(Selected extract)
When the waves of depression hit, and you employ your skills to make it through

An article by Andrew Kaminski



Celestial Cascade, oil painting on canvas, by Andrew Kaminski


The good really was too good to last. You may have been floating. You may have thought: I finally did it. I finally reached enlightenment. No way I'm going to come down now.


You don't think it might've been because it was a sunny day. Or that commission check hit your bank account. No, no. It had nothing to do with external sources. You just naturally were given what you were owed. You finally reached enlightenment, and NOTHING is going to take you down now.


But you might be driving your car. Or you might be walking up the sidewalk. Or you might be just in your home, and wondering what you're going to do next, and it hits you...


It starts as a feeling in your stomach. Like a tightening of the nerves in your stomach. And no one is calling. No one calls when you wish someone would just reach out to you, and say, "hey I was thinking of you."


You realize you're on your own. You think, "maybe I can contact a therapist, and they can figure this out for me." Or maybe I can read something that can uplift me.


You start to draw upon your skills, and you have many. You go for a run, and that reminds you of who and what you are. You are a runner. You are a person that moves.


You eat a whole bunch of watermelon. You are a person that nourishes their body. You eat healthy. And that watermelon is so refreshing. It goes down your throat into your stomach. It brings you up. You eat a lot of watermelon.


You eat so much watermelon that you become tired. So, you lay down on your yoga mat, and you rest. You rest, but you want to program your mind while doing it. There is an incessant feeling - I must be productive. I must be making progress. So you place your laptop on a seat near where you are lying down, and you turn it to a talk by James Clear, the author of Atomic Habits, and you rest.

Collected data:
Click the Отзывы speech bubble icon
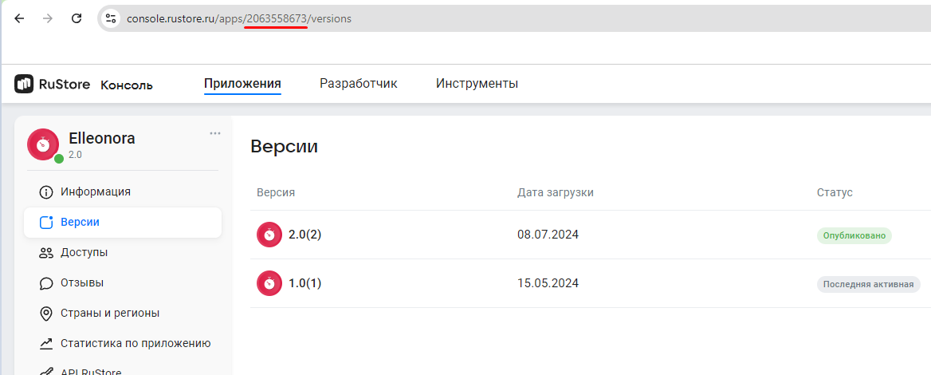(x=46, y=283)
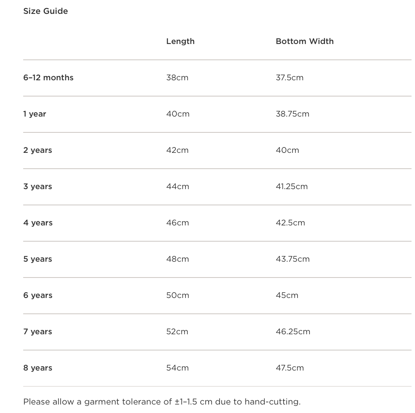Select the 3 years row label
Image resolution: width=415 pixels, height=413 pixels.
pyautogui.click(x=37, y=186)
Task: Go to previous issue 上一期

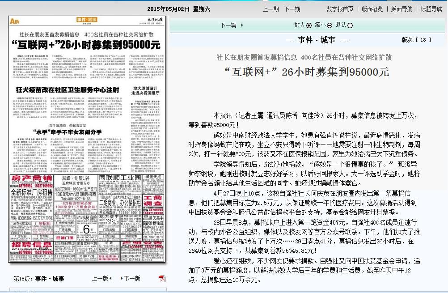Action: pos(270,9)
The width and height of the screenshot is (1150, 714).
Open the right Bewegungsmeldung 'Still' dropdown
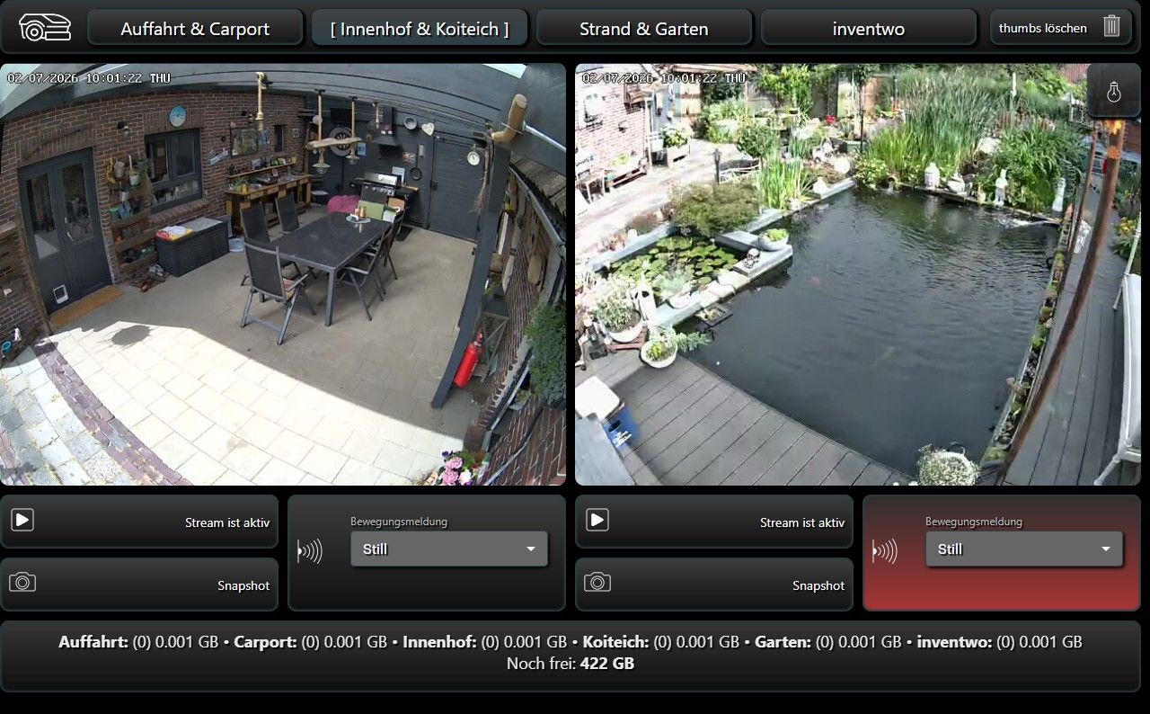1024,549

(Exercise instructions)
A - For each statement, say yes or no to whether the article on depression agrees with it, and quote the words of the article that settle it: (i) the feeling first shows up in the stomach; (ii) one of the skills drawn upon is going for a swim; (iii) the laptop is set on a seat near the yoga mat.
B - Write the next part of the article on depression, picking up after its final sentence.
The rows were drawn from a different source than the text.

(Task-by-task results)
A -
(i) Yes: "It starts as a feeling in your stomach."
(ii) No: "You go for a run, and that reminds you of who and what you are."
(iii) Yes: "So you place your laptop on a seat near where you are lying down"

B -
Forty five minutes go by, and you dip into a transcendental state of rest. You feel good. You feel amazing actually. The depression goes away. You realize you need some more medicine though. So you grab an apple. Some time passes, and you grab another apple.


Your ultimate medicine is the fruit. The fruit is what you use to get through a dip. You return to your drawing, and you continue to make progress with your commission. It is beautiful. It gives you purpose.


You make a salad with chopped up onions, tahini, and a juiced orange. You feel at peace now.


You read a page of Baba Muktananda, and you allow yourself to meditate. You read through all your goals and the mechanisms that you plan to use to reach these goals.


Your curiosity of how life is going to unfold is what moves your forward.


The enlightenment dips into the cave. Into the void. And it lights up every space along the way. The light of awareness brings hope into every evil. Every demon is turned into an angel as it descends into hell. Heaven carves out more territory as it explores the depths of sadness, and it alchemizes every last place, until all is turned into honey.